Live Real, Hope for the Ideal
That said, the NoSQL space is still evolving. He noted that there have been efforts to characterize all the different types of NoSQL databases, but that those characterizations are morphing as the systems themselves change. Basho’s own solution, Riak, for example, has blurred together the idea of key-value and document store NoSQL databases. (See this recent article on Riak.) And, “as far as the enterprise goes, most of these all are very new,” he said, with few companies having more than three to five years of experience with such systems.
Such a lack of experience, not surprisingly, still causes unrealistic expectations around the technology. For example, people believe developers will immediately become more efficient thanks to going schemaless. He also believes it’s healthy to consider all an enterprise’s options closely. For instance, when it comes to presenting data to users operationally and performance is a problem, taking more seconds to fetch the data than it should, the fix may be in remodeling the database already in use. “You don’t necessarily need to switch to Cassandra [one of Riak’s competitors] to solve the problem,” he said.

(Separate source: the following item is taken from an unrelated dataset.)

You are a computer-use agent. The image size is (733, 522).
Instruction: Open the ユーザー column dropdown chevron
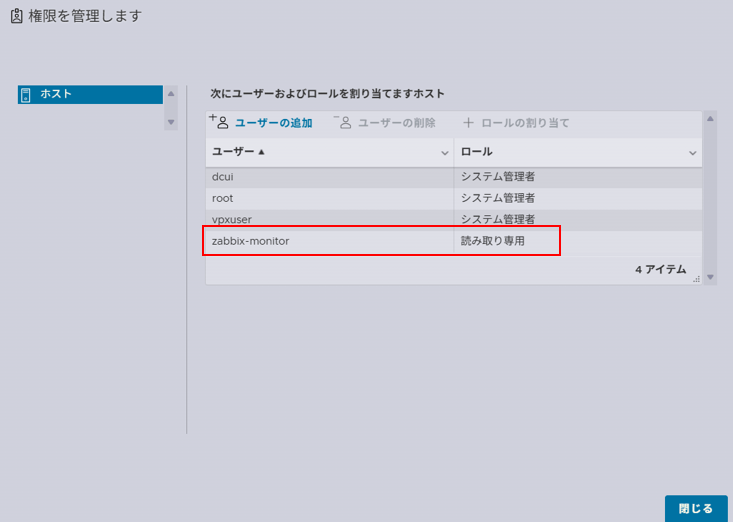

In any case, mixing and matching the two problems and solutions can be tricky:
“If you are trying to figure out what your data means, then it’s harder to know how to operationalize it at the same time,” he said. “One half of this problem is that you have to define your access patterns to this data – how do you want to query it, how do you want to see it. And on the other half, you don’t really care about that. You want to capture everything and store it and analyze it, and they are two very different things.”
Given that dilemma, he again emphasized the importance of determining what the company’s biggest issue is. “If you already know there is a problem, like a performance problem with your application, focus on that and solve that first,” he said. On the other hand, if you truly don’t know your business as well as you should and need the benefit of data-driven insights, that’s the path to head down.
That doesn’t mean that the future won’t bring forth an ideal NoSQL database that can deliver high availability, low latency, scalability, failure resistance, and also enable organizations to gain as much insight as possible. But for now the strengths lie in operationalizing, in determining how best to meet throughput requirements, how to scale out effectively and deliver premium fault tolerance.
Hone Engineering Skill Sets
Secrist also discussed that this is a good time for engineers to grow their skill sets in both spaces so that they can better understand how to do the job. From the availability perspective, for instance, the focus should be on iterating solutions to come up with the best way to store and present only what data is needed.
As with a file cabinet, you can’t just jam things in indiscriminately or there will be junk everywhere, and it will be impossible to find what you need when you open the cabinet drawer to look for it, he said. “If you want data to be available you must first know how to find it so you can make it available,” he said.
In contrast, when gaining insights is a priority, so too is storing all the Big Data you get. It’s simply impossible to know in advance what data ultimately will have value. “Focus on learning effectively for your organization and team,” said Secrist.